If they let me grow easy, I was letting her die as easily.
I did not go into the hospital till I was four days back in Dublin, since I’d said I’d be a week away.
I wrote more Mavis and the Colonel stories for Maloney. I did not go out at all, ignored day and night and conventional meal times, using alcohol and hot baths in place of exercise when I felt I needed to sleep. “A good bottle of port every day equals a four-mile walk,” a British general had said.

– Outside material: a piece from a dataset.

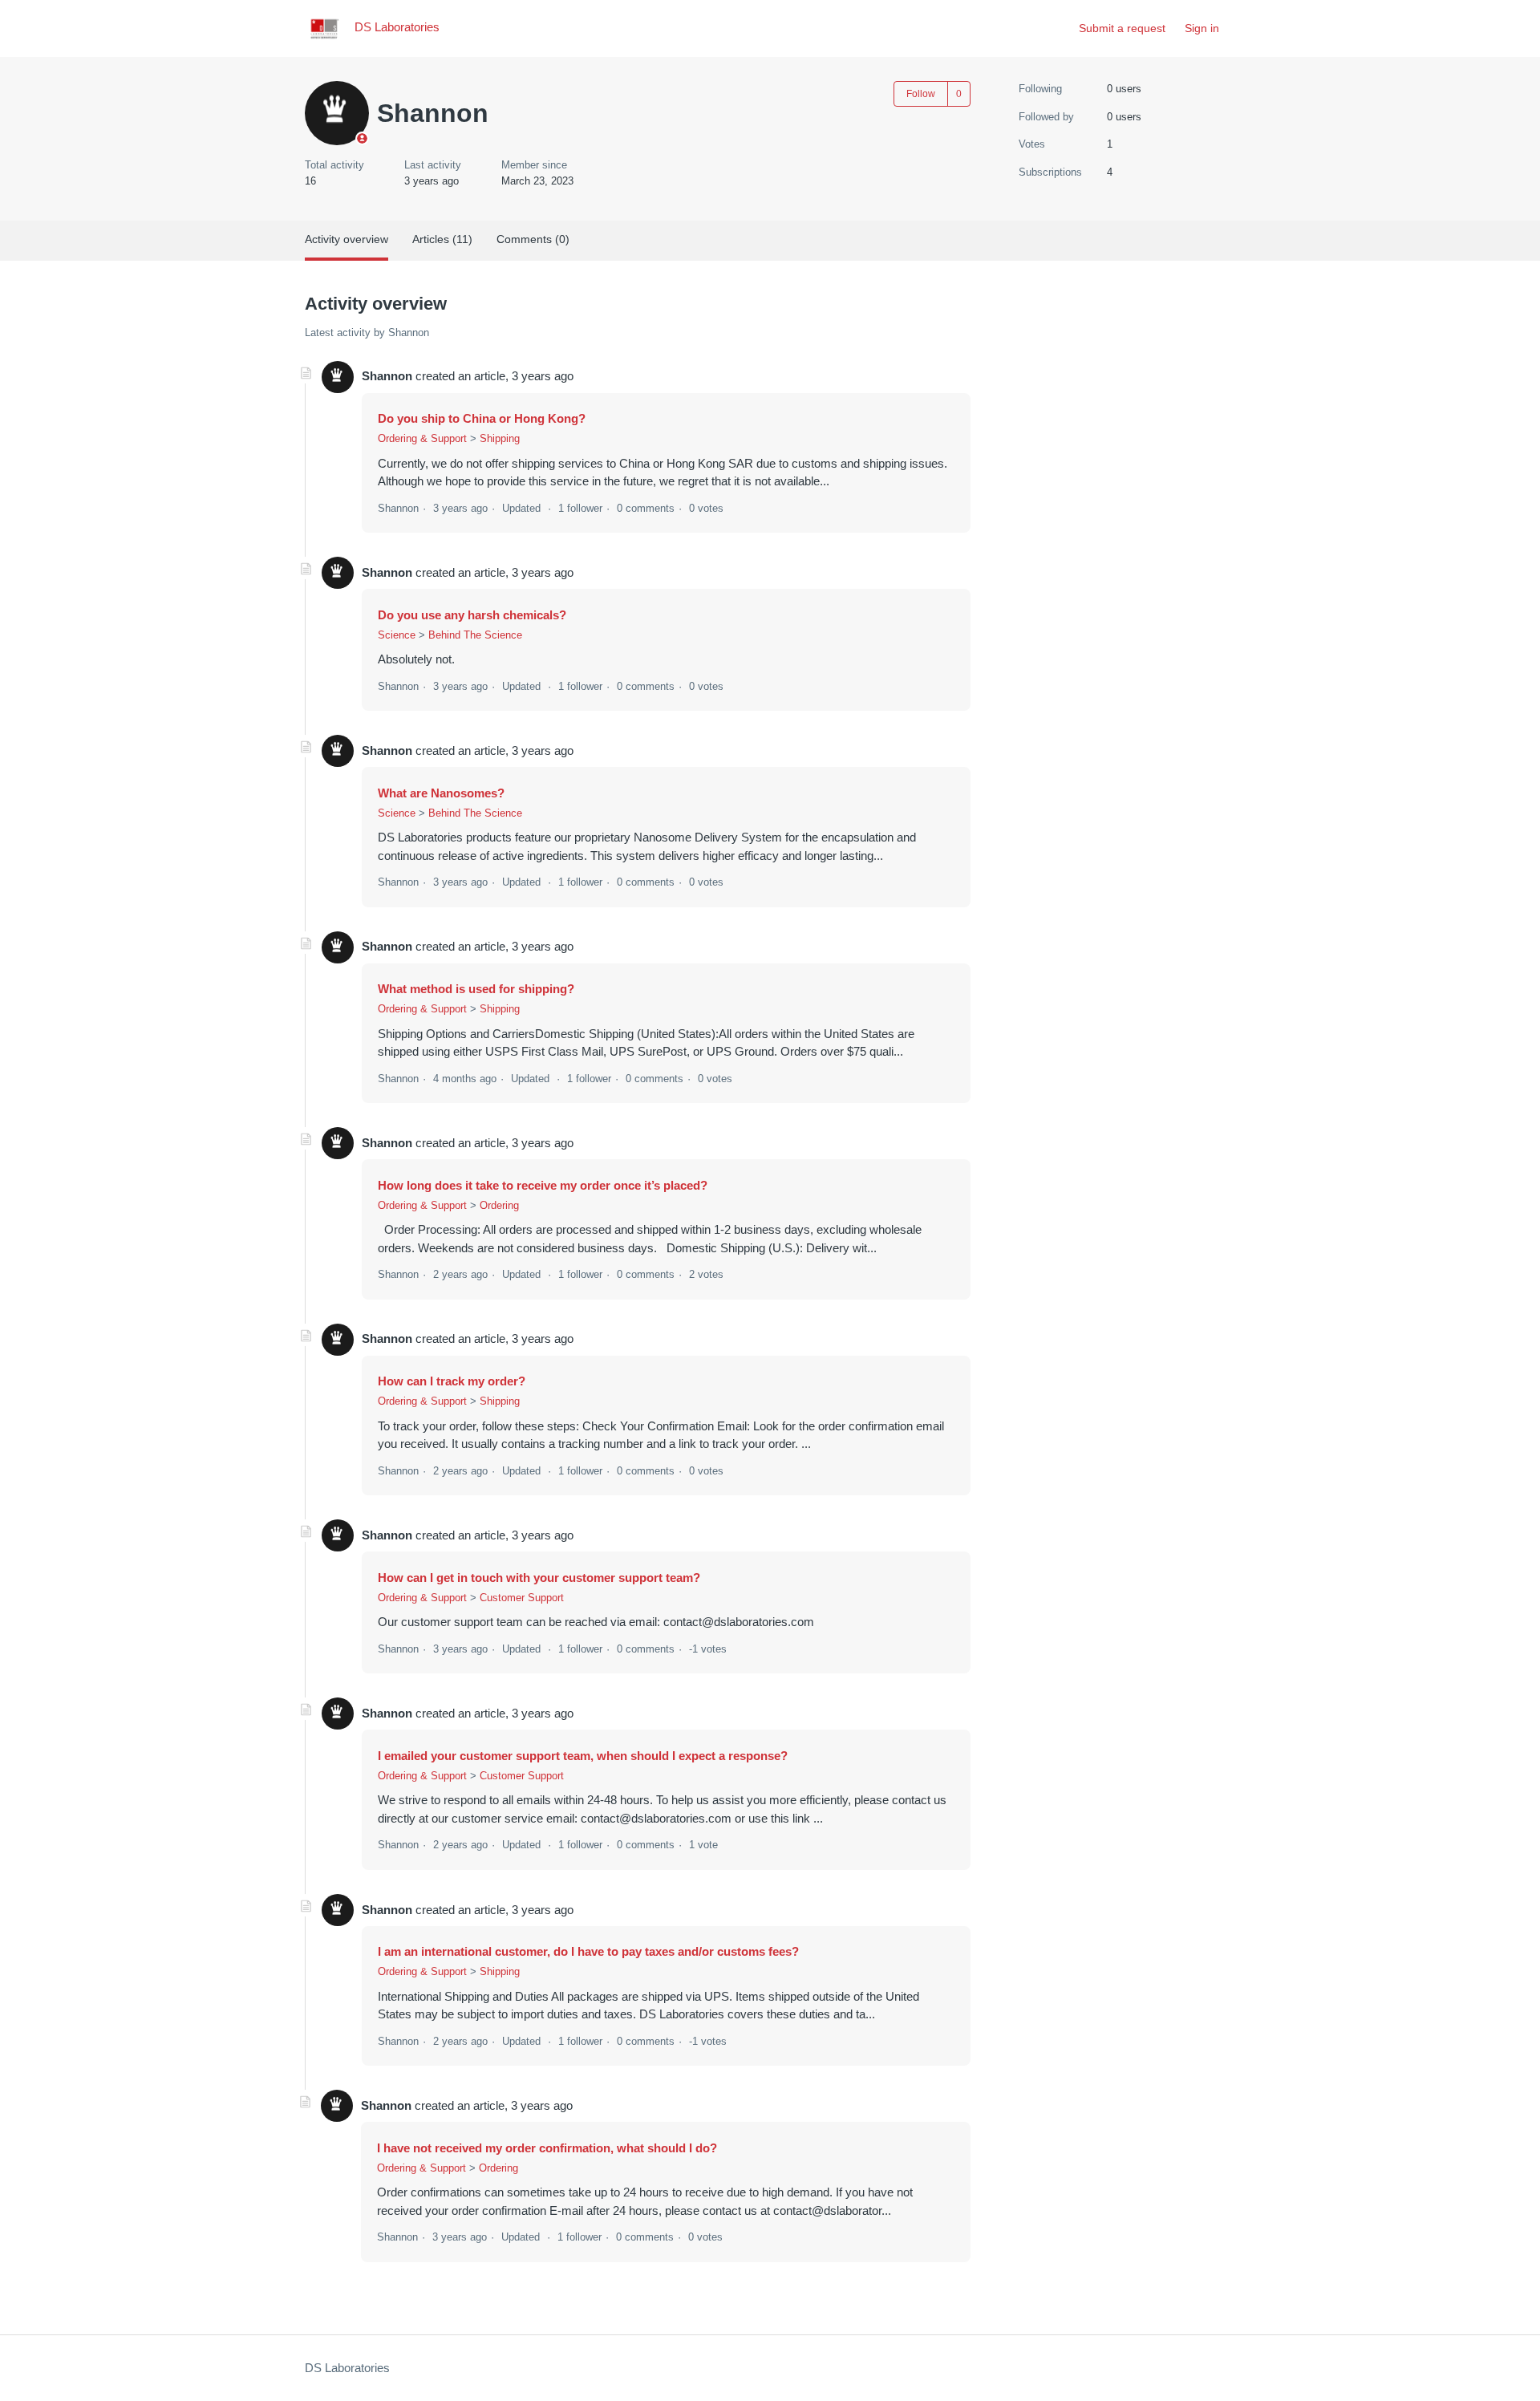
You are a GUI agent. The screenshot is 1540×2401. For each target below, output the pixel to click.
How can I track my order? (451, 1381)
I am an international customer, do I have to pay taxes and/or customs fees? (588, 1951)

I used a well-tried formula I always used when I had catching-up to do, not unlike a cooking recipe: a description of Venice out of a guidebook, like a sprinkling of dried parsley; at Eastbourne the four leaves of the hotel door revolved on their own hinges while outside the brass band thumped and groaned “Bank Holiday”, as the Colonel once again went up his Queen. It all went to cast a thin veil of a logical process over the main
purchase, the shaft and clutch, the oiled walls opening to take the fat white spunk, closing with a painful catch of ecstasy as once again it surged straight home. I did not read any of the stories till I had all I wanted done. I had to read them with my own blood, sometimes changing the order of the words until they seemed to sing or cough or groan, supplying the personal salt without which suspicion could not be lulled. Ο rock the cradle with your own dark hands till sleep would come or lust would rise.
And out of this counterfeited rocking of lust sometimes the silken piece of white cloth became a texture again to my fingers before I had let the breeze take it out among the cloud of gulls, and I wanted to take her again in my arms in the cold of a room beneath the black crucifix. When it came to ringing her or not, I did not want to be born again. I had no doubt that I had enough of “life” for some time more.
This became a real problem only when I’d finished and worked through the reading of all the stories and wanted to go to the hospital again. What if I should meet her in the ward? I was back now and I had not rung her as I’d promised.
I bought two bottles of brandy and took the bus to the hospital. It was an incredible evening, a clear sky, and in the hospital grounds all was greenness. The new-cut grass we’d walked over a week before was now in bales, standing on their ends and leaning together in abstract groups of five in the clean field between the hospital and the home on the edge of the farther trees.